Cheap Future Thinking
Essay stub & concept
Cheap future thinking is living in your fantasies—of outcomes, of finish lines. Outcome-gazing.
There's nothing wrong with imagination, but chasing wishful fantasy is dangerous. It can warp your perceptions and desires and lead you toward things you don't actually want.
Future thinking is instant gratification. It's the junk food of your mind. It's so easy to just snap imagine the result of spending time on something. It costs nothing, while actually spending time is expensive. It's hard. It's much easier to fantasize.
Again, the problem is not with imagination. The problem is with the way you relate to your life and the way you spend your time.
Excess cheap future thinking trains your brain into instant gratification and dopamine-seeking (just as social media, sugar, etc.). It makes you avoid discomfort. It makes you resistant to working, to trying, and to doing things. It degrades your abillity to be present and engaged.
Because it doesn't feel as good to do something as to imagine having done it. It's not as sexy, or stimulating, or exciting. At least, it isn't when your brain has learned to habitually gratify itself with stimulating input. (You can unlearn this, of course. You can teach yourself how to enjoy working)
Fixating on outcomes distracts you from focusing on process. And process is what leads to outcomes.
Escaping Cheap Future Thinking
Today is all you get. Use future thinking and fantasy as inspiration, but then ground yourself in reality in front of you. Any outcomes you're pursuing, or considering pursuing—connect the dots from those imagined futures to today.

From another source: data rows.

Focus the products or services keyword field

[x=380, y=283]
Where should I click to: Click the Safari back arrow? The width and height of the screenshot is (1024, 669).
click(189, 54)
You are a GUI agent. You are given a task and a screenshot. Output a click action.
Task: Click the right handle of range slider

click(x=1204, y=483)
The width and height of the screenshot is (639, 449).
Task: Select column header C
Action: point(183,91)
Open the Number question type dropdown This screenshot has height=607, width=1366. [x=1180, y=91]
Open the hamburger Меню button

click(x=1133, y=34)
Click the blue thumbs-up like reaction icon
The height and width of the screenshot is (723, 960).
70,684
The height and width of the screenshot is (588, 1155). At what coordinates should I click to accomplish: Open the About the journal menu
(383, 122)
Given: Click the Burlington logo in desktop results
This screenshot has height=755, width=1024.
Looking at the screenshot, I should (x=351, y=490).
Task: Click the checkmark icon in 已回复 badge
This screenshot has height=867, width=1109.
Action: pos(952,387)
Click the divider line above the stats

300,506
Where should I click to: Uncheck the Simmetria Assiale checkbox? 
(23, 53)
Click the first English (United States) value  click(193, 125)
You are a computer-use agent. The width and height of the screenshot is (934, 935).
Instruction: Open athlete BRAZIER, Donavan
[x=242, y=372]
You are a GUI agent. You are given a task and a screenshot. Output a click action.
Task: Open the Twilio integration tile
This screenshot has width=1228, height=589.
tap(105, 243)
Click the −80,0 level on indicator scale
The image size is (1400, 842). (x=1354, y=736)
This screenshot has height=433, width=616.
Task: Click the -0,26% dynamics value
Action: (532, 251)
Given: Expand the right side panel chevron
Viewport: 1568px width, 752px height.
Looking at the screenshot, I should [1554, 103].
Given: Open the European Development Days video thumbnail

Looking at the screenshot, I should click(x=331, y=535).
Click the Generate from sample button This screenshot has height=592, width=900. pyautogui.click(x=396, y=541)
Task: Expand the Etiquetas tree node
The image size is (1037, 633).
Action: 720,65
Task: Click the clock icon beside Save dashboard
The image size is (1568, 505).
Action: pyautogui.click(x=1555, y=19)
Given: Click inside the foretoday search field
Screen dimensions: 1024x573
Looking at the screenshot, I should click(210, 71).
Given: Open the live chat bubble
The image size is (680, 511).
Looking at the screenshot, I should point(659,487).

What would it look like to make that dream real? What would it take to realize that life? What would you need to do tomorrow, and the next day, and the next in order to do that?
When your answer to that question is one that excites you, you're on to something. When the day-to-day, repetitive work of doing something and slowly becoming better at it resonates, you've found a potential calling or pursuit.
Don't let cheap future thinking distract you from putting one foot in front of the other, walking down the path.